Ook te Maastricht werd de kruistocht gepredikt. Priesters en monniken maanden de weerbare mannen deel ten nemen aan den strijd tegen de ongeloovigen, die de vrome pelgrims uitschudden en hun den vrijen toegang tot de gewijde plaatsen in Palestina beletten.
“God wil het!” Die schoone roep weerklonk ook in Zuid-Limburg, en ook hier verklaarden velen zich veen zich bereid have en goed en desnoods hun leven te offeren voor Christus en zijne Kerk. Zelfs grijsaards en zieken geraakten onder den invloed van de oplaaiende geestdrift en deden de belofte mee te gaan naar het land van overzee.
Doch zou dit niet noodelooze levensverspilling zijn?
De geestelijkheid meende van wel en stelde dus deze invaliden in de gelegenheid op andere wijze te deelen in de gunsten en genaden, verbonden aan het meetrekken ter heirvaart. Zij konden zich van hun belofteschuld kwijten door betaling van een kleine som gelds ter delging van de kosten van den krijgstocht. Zoo werden zij dan toch de geestelijke gunsten deelachtig.
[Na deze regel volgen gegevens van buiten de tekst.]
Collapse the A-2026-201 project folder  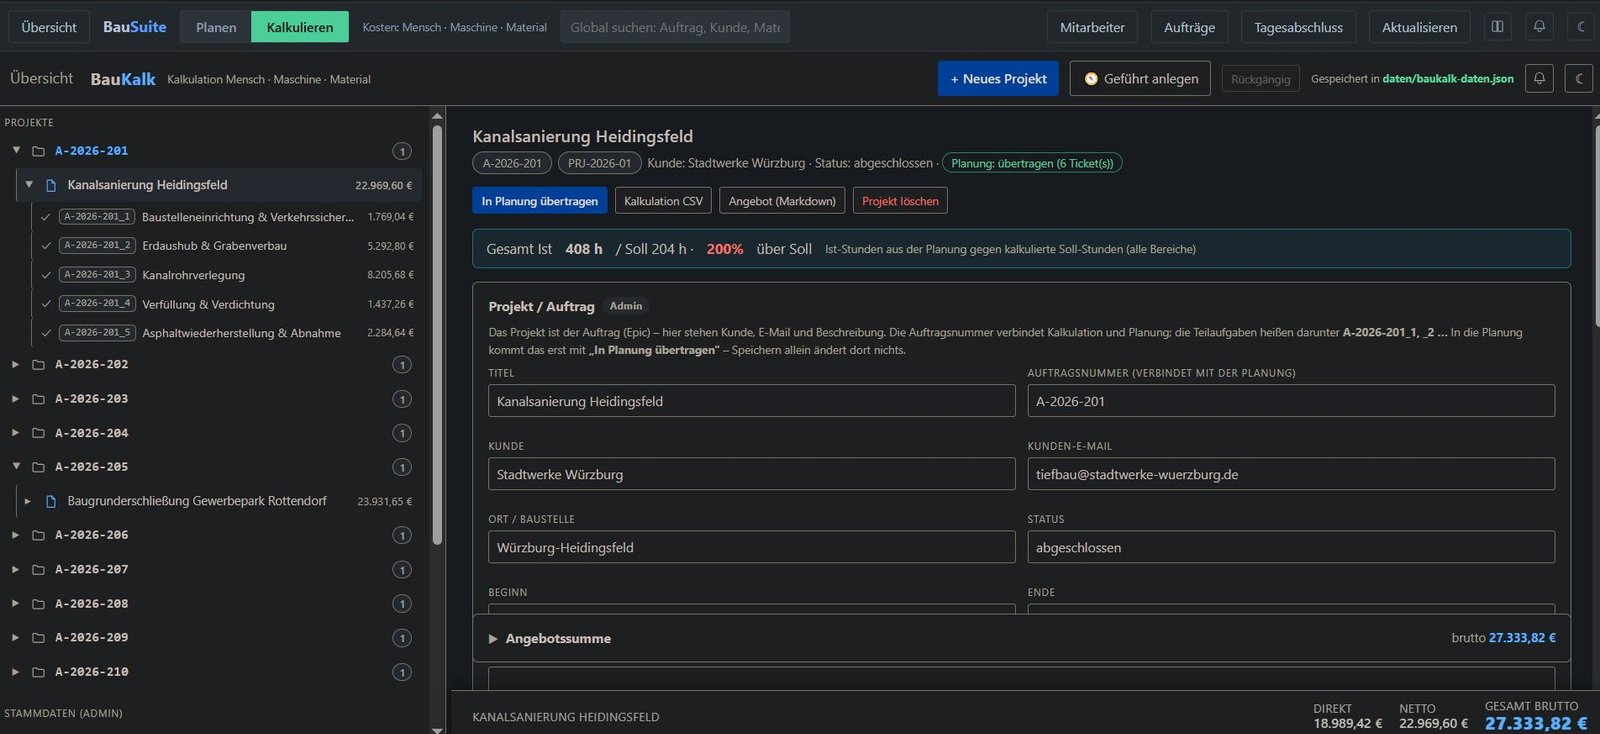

Dit vernam ook Godeslas, een bejaarde, schatrijke, maar vrekkige man, die vlak bij Maastricht een molen bezat. Hij kon best een ruime som afstaan voor het godgevallige werk van den kruistocht. Zijne ruime middelen stelden hem daartoe gemakkelijk in staat. Toch speculeerde hij er op om tegen betaling van het luttel bedrag van vijf mark zilver thuis te kunnen blijven, waar ongetwijfeld flinke winsten te maken zouden zijn na het vertrek van zooveel werkkrachtig volk.
“Hij moet minstens veertig mark betalen”, zeiden de buren tot den inner der gelden, toen deze bij zijn rondgang daar ter plaatse gekomen was. “Dat kan hij best zonder schade van te lijden. De schrokker mag wel eens wat meer doen voor zijn ziel en zaligheid.”
Godeslas dacht er anders over. Hij zat te zeer vast aan zijne penningen om bereidvaardig een offer van eenige beteekenis te brengen. Bij het bezoek van den kerkelijken dienstman loog hij dezen voor, dat hij niet veel kon missen, wilde hij zijn familie niet te kort doen. Hardnekkig hield hij dat vol, ook toen de inner poogde hem tot een guller gift te bewegen, wijzend op de groote kosten van den tocht. “ik kan onmogelijk”, verklaarde hij nog eens nadrukkelijk, “onmogelijk”. Met een lach van valsche vergenoegdheid gluurde hij den dienstman nog eens na, toen deze vertrokken was, en wreef zich van pleizier in de handen dat hij er zoo goedkoop afgekomen was, bij zichzelf mompelend: “Godeslas, dat heb je nu eens zuinig beredderd, man.”
Eenigen tijd daarna verlieten de kruisvaarders de plaats, om zich elders te voegen bij het leger, waarmede zij zouden vertrekken. Het was een indrukwekkende stoet. Ridders in schitterende harnassen met zware helmen op het hoofd en lange lansen met wimpelvaantjes in de rechter hand reden voorop; langs de schoften der paarden hingen de geweldige slagzwaarden met kruisgevest, flonkerend van de kostbaarste edelsteenen. Dan volgden in bonte mengeling geestelijken en leeken van allerlei leeftijd. De stoet toog de poort uit onder luide huldebetuigingen van de vrouwen en kinderen en grijsaards, die met smart in ’t hart achterbleven, wijl het hun niet vergund was mee te gaan naar het verre land. Er kwam geen einde aan het gejuich en de uiting van vrome wenschen, die van alle kanten opklonken, terwijl uit den kring der strijdvaardigen godsdienstige gezangen zich verhieven, telkens afgewisseld door hen herhaalden roep: “God wil het!”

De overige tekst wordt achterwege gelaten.